Dr. Alicia Oberle Farmer, Shaman Director, Escaped Abuse and Was a Teen Mom
At 15 years old, Farmer looked a lot older than she was and she liked older men. One of those men was physically abusive. That relationship trapped her for five years. She was shot at, she said.
“A lot of traumatic things happened,” she said, noting multiple “near-death experiences.” She never thought she would go anywhere and was living in a cycle.
But then she decided to set an example for her children – as an overachiever.
“Being a teen mom and in an abusive relationship, I felt like I had to turn that completely around,” she said.
She went back to college at 21 years old. Now, she has doctorate and master’s degrees (in education) and a bachelor’s degree (in English).
“As dark as it may seem in (people’s) lives … there is hope and that you can turn it around,”
Farmer has had the opportunity to speak to teen moms at her high school.
“That’s been really rewarding to do, just to motivate these young women that their life is over. It’s not,” she said. “They feel like that at the time … but my goal is to help people know that they’re not alone.”
Farmer’s Advice for Abused Folks
Farmer advised those who are in abusive relationships to “never stop trying to get out” given that it takes many attempts before succeeding.
“You deserve better,” she said.
Speaking about being able to earn a doctorate and her successes in filmmaking after enduring such difficult challenges, Farmer said that “A lot of people just don’t realize the resources that are available to them and a lot of people don’t realize the community that is available to them.”
“When it comes to being the victim of abuse, no matter what state you are in, there are organizations and safe places you can go, and when it comes to affording college, they have grants for single mothers; they have state grants; if you prove yourself, they have scholarships,” she said. “You are not alone … and even online communities like Facebook groups, network, connect with people because you aren’t alone.”
When it comes to moving ahead in life after being abused, “you can’t try to gobble the whole pizza at once,” she said. She pointed out that filmmaking is like that.
“Be kind to yourself,” she said.
Farmer’s Film Production Company
Farmer started Zepstone as a photography company in 2016. But when she started doing some producing, she decided to abolish her sole proprietorship and turn it into an LLC.

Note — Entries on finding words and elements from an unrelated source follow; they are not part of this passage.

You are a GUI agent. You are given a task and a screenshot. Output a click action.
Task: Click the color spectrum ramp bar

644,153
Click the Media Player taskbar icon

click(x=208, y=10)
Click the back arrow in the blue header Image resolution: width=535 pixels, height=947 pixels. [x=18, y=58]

Now, “it keeps growing,” and there is “a vast network of cast and crew that we can pull from” given that she is in the film and modeling industry and her husband John Farmer, the Zepstone president, is in the radio station and music industry, she said.
“We call it the Zepstone army,” she said. “They are not employees or anything like that. They are just supporters.”

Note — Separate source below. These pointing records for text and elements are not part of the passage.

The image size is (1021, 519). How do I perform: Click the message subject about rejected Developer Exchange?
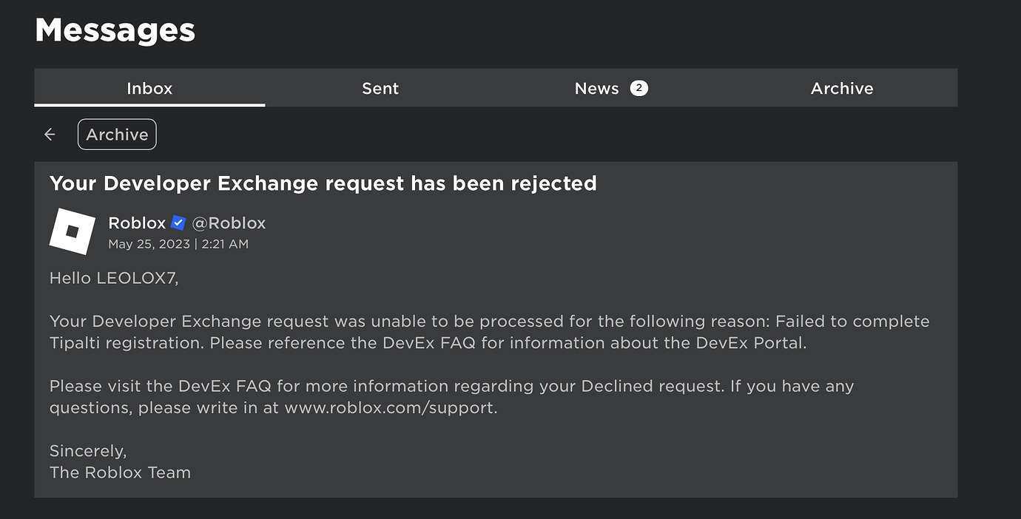[323, 183]
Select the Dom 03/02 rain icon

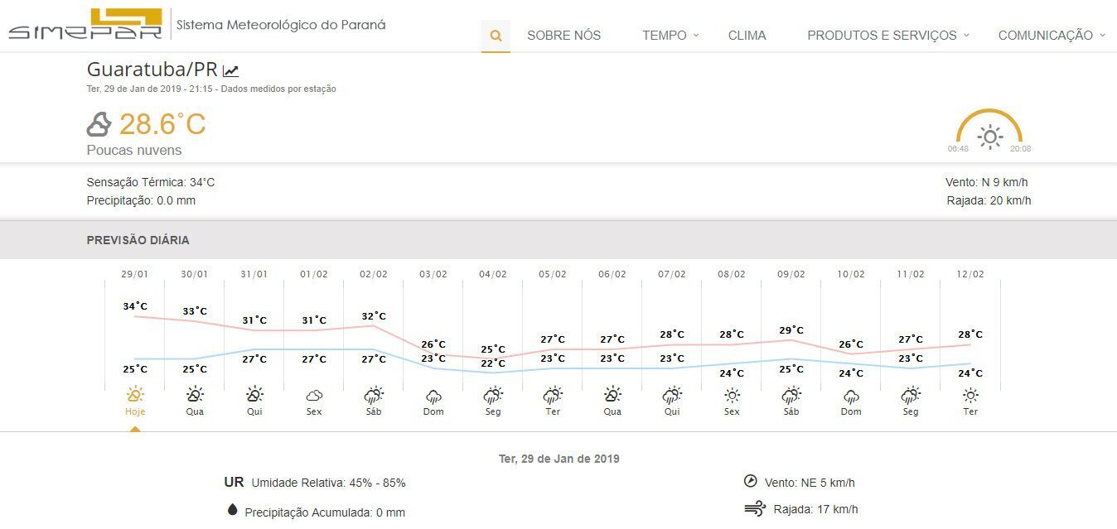click(x=433, y=397)
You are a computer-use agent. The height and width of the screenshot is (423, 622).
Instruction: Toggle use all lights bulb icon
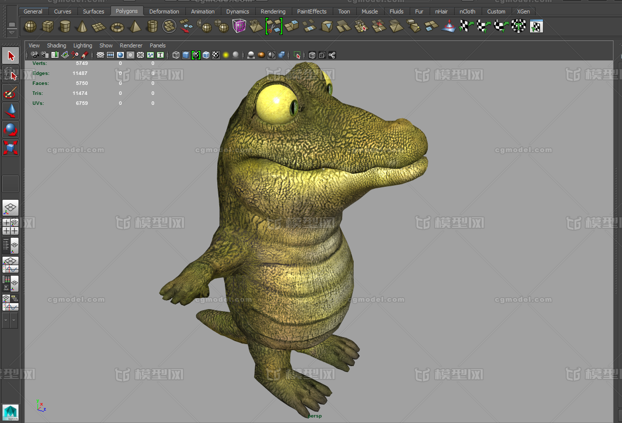[x=226, y=55]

Farmer’s First Feature Film
The name of the first film that Farmer, who was raised in Salt Lake City, directed was City of Salt. It’s about how a community in the city is turned upside down when a popular high school girl disappears during her dad’s political campaign. Farmer called it “almost a cliffnotes version of Utah issues” and it features figures who speak against the dominant culture in the state.
Farmer believes Zepstone is improving since City, while winning 27 awards, didn’t get into theaters like Shaman is.

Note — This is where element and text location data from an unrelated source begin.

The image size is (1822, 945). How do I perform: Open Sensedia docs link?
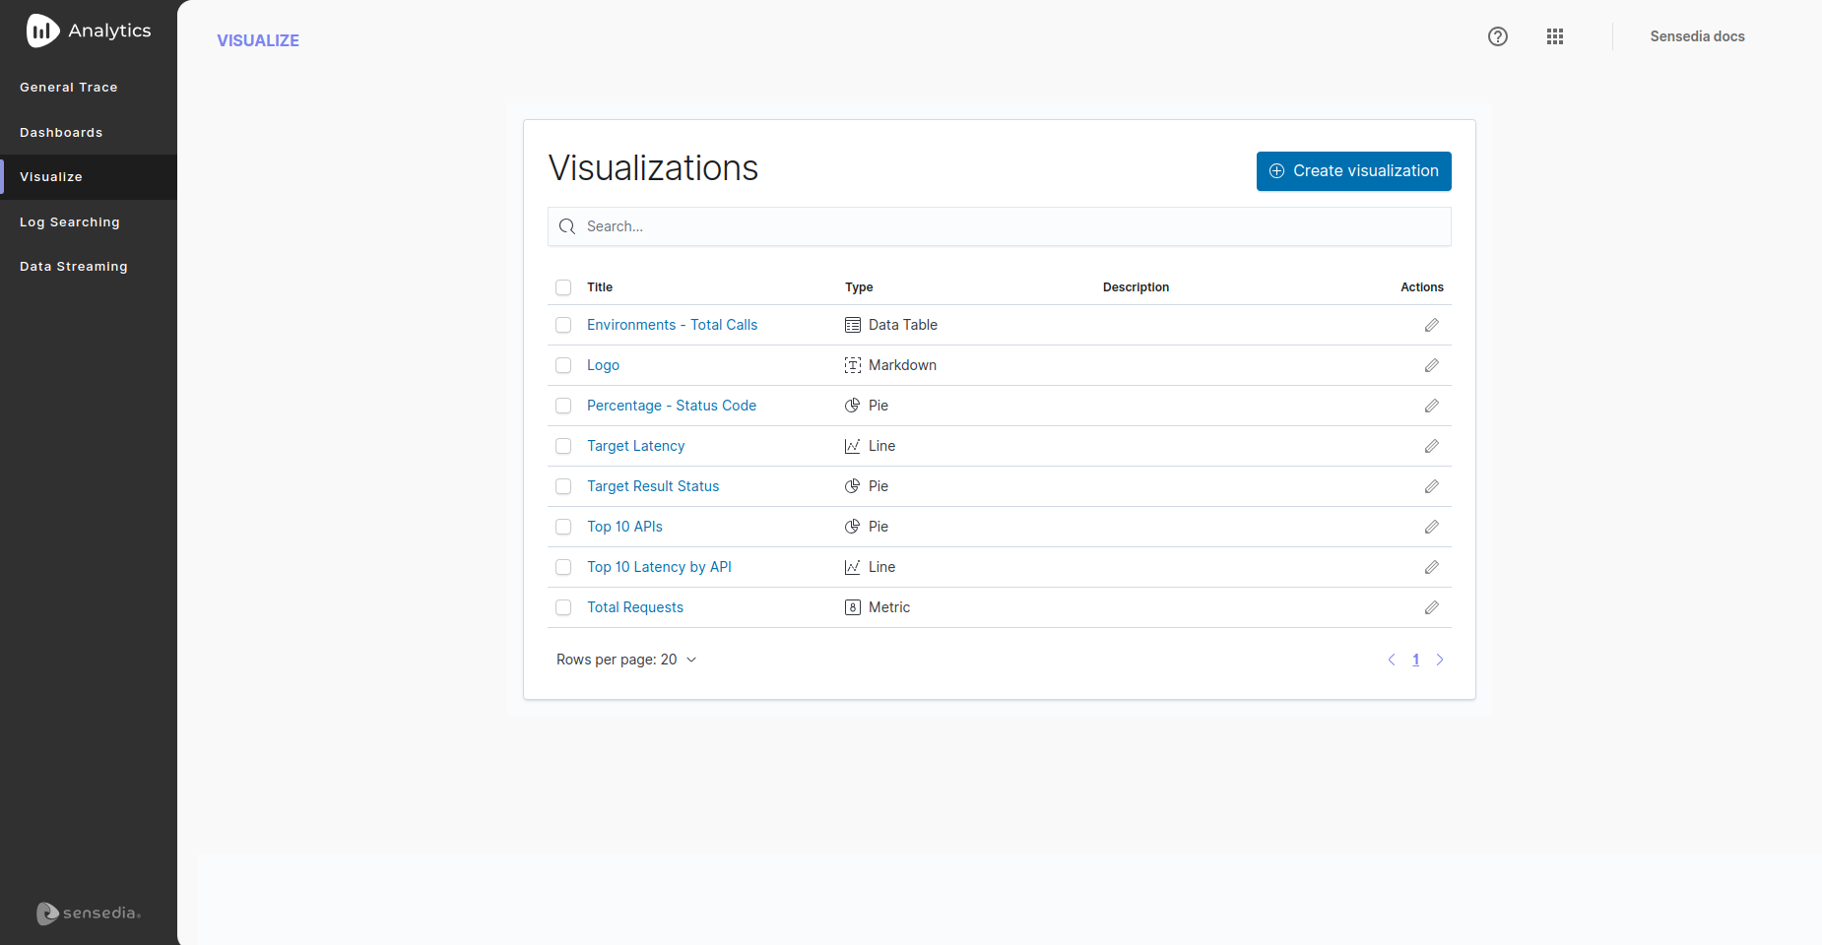click(1697, 36)
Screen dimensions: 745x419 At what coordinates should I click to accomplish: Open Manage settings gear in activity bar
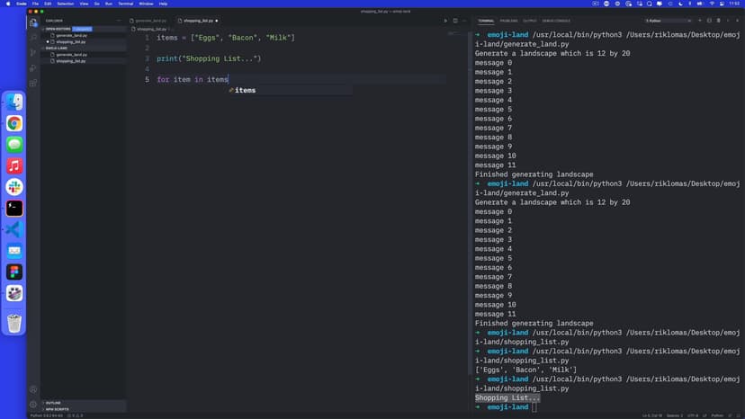pyautogui.click(x=33, y=405)
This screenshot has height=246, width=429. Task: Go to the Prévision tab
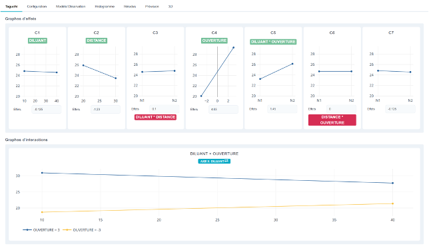152,6
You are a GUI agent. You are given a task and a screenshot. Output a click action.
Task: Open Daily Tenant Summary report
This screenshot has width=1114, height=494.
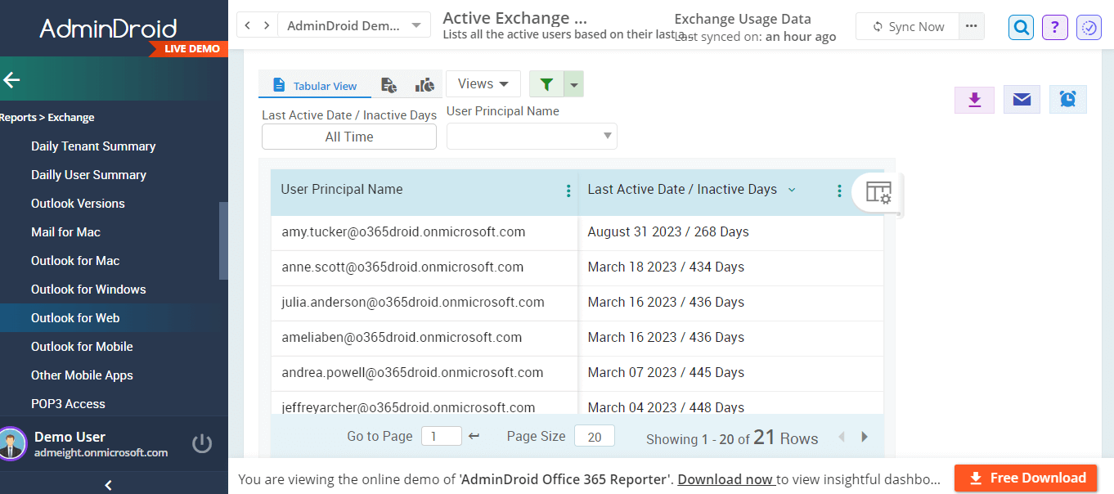pyautogui.click(x=93, y=146)
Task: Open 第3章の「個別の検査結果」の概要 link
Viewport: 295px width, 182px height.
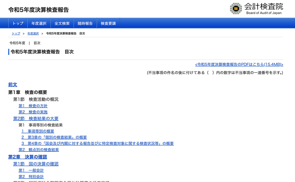Action: pyautogui.click(x=54, y=137)
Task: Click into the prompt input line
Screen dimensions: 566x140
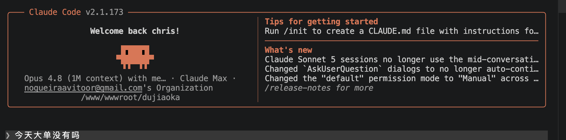Action: (277, 135)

Tyrell has had another big challenge since beating cancer. After he got hit in a pedestrian hit-and-run accident, his whole wrist had to be rebuilt. Farmer called him and herself “survivors.” They will celebrate at a red-carpet premiere of Shaman on May 24 at the Sandy, Utah location of Megaplex Theatres. The film’s official opening night in Utah will be May 27 at Cinemark Theatres and Megaplex locations in the state. The film’s opening night in Arizona will be June 3 at the Superstition Springs, Ariz. location of Harkins Theatres. Farmer also believes there will be more locations.
Shaman’s entire theatrical run will benefit Primary Children’s Hospital in Salt Lake City.